Joseph Wren Reviews His Ten Favourite Films, Part 5

L’Atalante
France 1934
Director: Jean Vigo
Screenwriter: Jean Guinee, Albert Riera, and Jean Vigo
Running Time: 89 Minutes
Certificate: PG
DVD Distributor: Artificial Eye


I saw this gem of a film a good number of years after my love affair with the French directors Renoir, Godard, and Truffaut, all whom claim owe a great deal of gratitude to Jean Vigo. I am in love with this film, though I find it to be the toughest one to include on this list.

The script is scarily simple for a film held in such high regard, and does not fully develop the relationship between newlyweds Juliette and Jean. The mastery of Vigo transcends the flawed script with a breathtaking artistic vision. The dialogue is almost an afterthought, as the music and images convey all of the emotions here.

For as good as Vigo was at filming this movie, it may not have worked without Dita Parlo’s Juliette. Her face expresses genuine excitement as the country girl in Paris for the first time. Quickly she is seduced by the city, and just as swiftly is destroyed by it. Her relationship with us is at times very intimate, as Parlo looks into the camera with such a heartbreakingly palpable vulnerability.

The clincher, the one scene that makes this movie so fantastic, is the very short yet memorable “love” scene. It’s only about sixty-eight seconds long, but the montage sequence toward the end of the film that cuts between the newlyweds in separate beds is about the most sublime example of longing that one could imagine. Whenever I revisit this film it is the scene that I anticipate most. I still get short of breath and feel a slight burn behind my eyes for this gorgeous, timeless moment of cinematic magic.

Before Sunset
USA 2004
Director: Richard Linklater
Screenwriters: Richard Linklater, Kim Krizan, Julie Delpy, and Ethan Hawke
Running Time: 77 Minutes
Certificate: 15
DVD Distributor: Warner Home Video


A lot can happen in that decade from twenty-something to full-blown adulthood, and I think this selection on my list is the most personal one; the kind of film that I would want to make, because it deals so closely with the hopes and fears within me today. For any number of reasons – Julie Delpy and Ethan Hawke’s relationship to the script, to the director, to each other, or to the audience – this film feels like it is genuinely grasping for the truth – that unknown question that we’re always struggling to answer.

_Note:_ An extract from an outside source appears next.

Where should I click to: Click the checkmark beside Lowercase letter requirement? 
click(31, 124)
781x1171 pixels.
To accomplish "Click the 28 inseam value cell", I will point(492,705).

Whereas 1995’s Before Sunrise made such a romantic impression on me that I actually ventured on my own to Vienna with hopes of meeting Delpy’s Celine (which I did not), 2004’s Before Sunset enhanced the fear that if I get married, it won’t be to Julie Delpy, and I will regret it forever. Hawke’s Jesse sure regretted it. But he wrote a book about it…but he’s still not happy. But his book led him to meet Celine again, and they walked around Paris and laughed and there was great chemistry. And there was pleasure and there was pain, and than there was Celine with her flat singing, her waltz and dancing to Nina Simone shaking her cute ass, and Jesse was going to miss his plane and change his life…
This concludes Joseph's Top Ten, thanks for reading!